A manera de ejemplo, hoy los servicios médicos de los venezolanos irregulares terminan siendo asumidos por los sistemas de solidaridad del régimen de seguridad social de salud o por los gobiernos locales a costos de medicina privada; si los migrantes se vinculan al régimen subsidiado de salud (mal llamado “Sisbén”), esos costos pueden dispersarse y reducirse sustancialmente.
Para ser sensatos, no creo que los venezolanos vayan a pagar más impuestos tal como lo ha sugerido el Gobierno en los últimos días, entre otras razones porque la inmensa mayoría de los colombianos tampoco los pagan. Ahora bien, muchos países desearían tener ese millón y medio de personas gastando servicios, bienes y produciendo en una economía que necesita del consumo para salir adelante. Pues bien, puede que los venezolanos no lleguen a pagar mucho, pero si generarán y consumirán mucho, y lo harán en el momento más productivo de sus vidas.
Tenemos dos opciones: seguir diciéndonos mentiras y soñar con que algún día podremos montar a todos los venezolanos en un bus para deportarlos, o decirnos la verdad y aceptar, de una vez por todas, que son una realidad, que son nuestros hermanos y que debemos tratarlos como siempre hemos esperado ser tratados los colombianos cuando emigramos a otros países: con dignidad, respeto y urbanidad.

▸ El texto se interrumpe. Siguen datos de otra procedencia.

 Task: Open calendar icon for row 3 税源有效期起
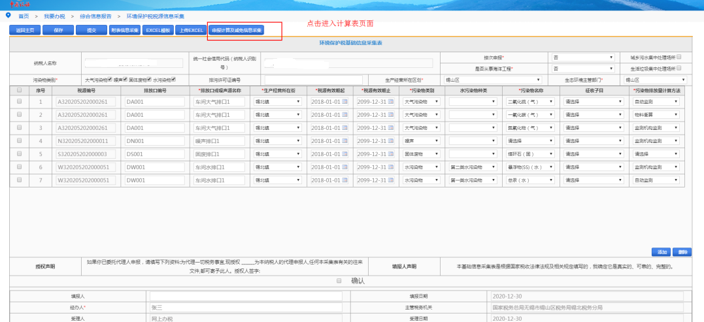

Nadie sabe qué nos depara el futuro. Esos venezolanos que hoy llegan a pie, caminando miles de kilómetros y con una escasa maleta, algún día también pensaron que eso nunca les pasaría; sin embargo, les pasó. Creo que rodear al Gobierno en este propósito nos hace un mejor país, una mejor nación, y que hoy el mundo entero nos ve con otros ojos. Somos el país que salvó a toda una generación de venezolanos y lo hizo con generosidad.